While the growth rate for the January-August period matched economists' expectations, the latest data follow government figures showing that the country had its fastest consumer price inflation rate since 1996 and its second-largest trade surplus ever last month, heightening concerns about the effectiveness of policy tightening

"This round of macroeconomic controls has continued for over four years, the relevant agencies have introduced many policy measures, but the effects haven't been obvious," Communist Party mouthpiece the People's Daily reported Friday, citing discussions at a meeting of lawmakers on Aug. 29.

The report was published before the national Bureau of Statistics issued the investment data.

Xu Lin, the director of the National Development and Reform Commission's department of fiscal and financial affairs, was reported by Caijing Magazine on Thursday as saying macroeconomic controls implemented by the banking regulator and central bank have been insufficient in controlling China's economic growth.

However, China's official stance is that the curbs have been effective. In its first-half report on China's gross domestic product, the National Bureau of Statistics said: "The government adopted a series of macro-control policies aiming at the outstanding contradictions and problems existing in economic performance, resulting in a steady and fast economic growth.

But the People's Daily report, citing some members of the Standing Committee of the National People's Congress, said the government can't simply "treat the head when there's a headache and treat the foot when there's a footache," in a call for measures to treat the root causes of China's economic problems.

Further Tightening To Come

Further tightening is likely on the way, though it remains unclear how Beijing will adjust policy.

Standard Chartered Bank economist Jason Chang said the People's Bank of China will likely use price tools, such as rate hikes, more aggressively in future, having already signaled a shift away from administrative measures by raising interest rates four times this year.

"Rate tightening is on the way...it's a matter of time," he said, adding that the PBOC will likely raise interest rates this or next month.

But Macquarie Securities economist Paul Cavey said the rhetoric over the ineffectiveness of macroeconomic controls isn't likely to herald a significant change in policy. This is due to an uncertain global economic outlook following problems in the U.S. subprime-mortgage sector, he said.

Cavey, who expects two more interest-rate hikes in the remainder of this year, said China will likely remain reluctant to let the yuan appreciate more quickly to address the country's key problem, its undervalued currency. China's trade surplus adds to massive liquidity levels in the country, driving share and property prices higher and adding to easy credit and rapid investment growth.

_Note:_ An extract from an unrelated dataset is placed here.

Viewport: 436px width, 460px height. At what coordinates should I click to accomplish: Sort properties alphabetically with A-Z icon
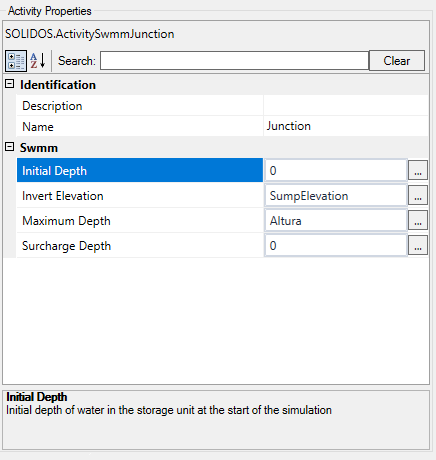click(x=38, y=61)
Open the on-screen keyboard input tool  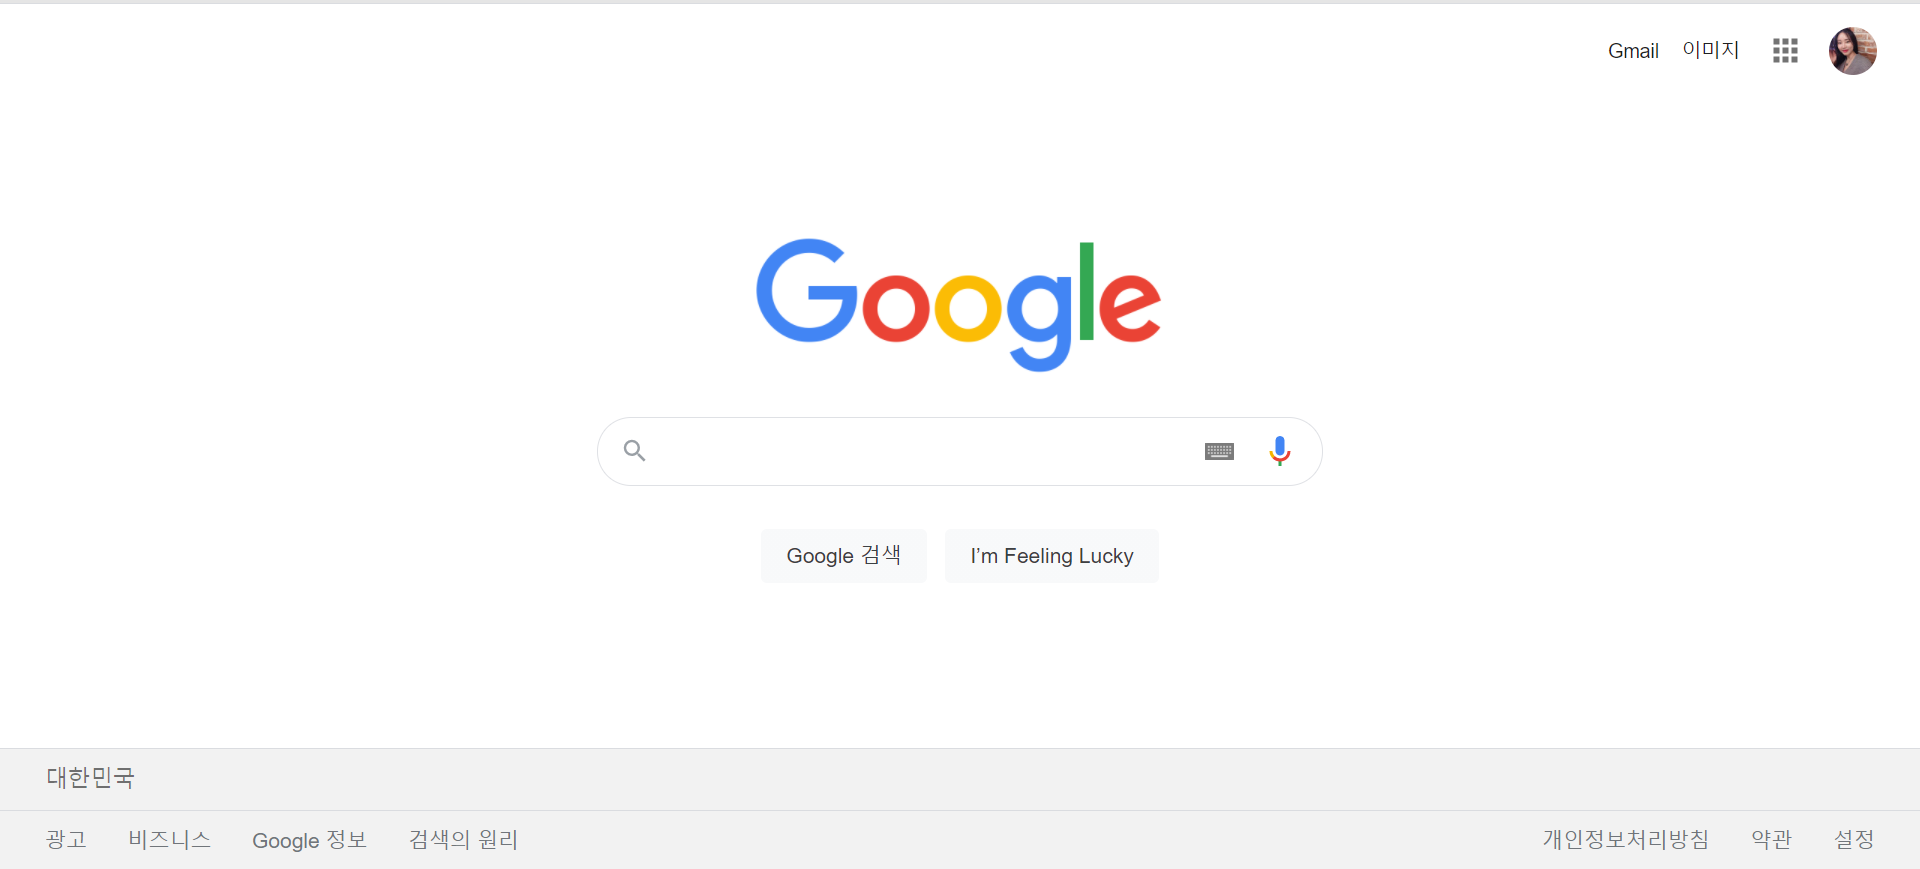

The NDRC's Xu was cited by Caijing Thursday as saying his personal view is the government ought to increase the flexibility of the yuan exchange rate system, and take further steps to loosen capital controls to alleviate excess domestic liquidity.

Among Beijing's attempts to improve its macroeconomic control framework, China said Thursday it will formally start collecting dividends from firms owned by the central government starting from next year, moving the dividend-collection program past a trial phase.

The collection of dividends from state firms could help Beijing slow investment growth by reducing the amount of funds companies have on hand for investment projects.

In the first eight months this year, self-financed corporate investments rose 32.2% from the same period a year earlier, while investments financed by loans rose just 12.7%.

Nevertheless, investment growth will likely remain steady, due to low real interest rates and a low base last year, said Chang of Standard Chartered.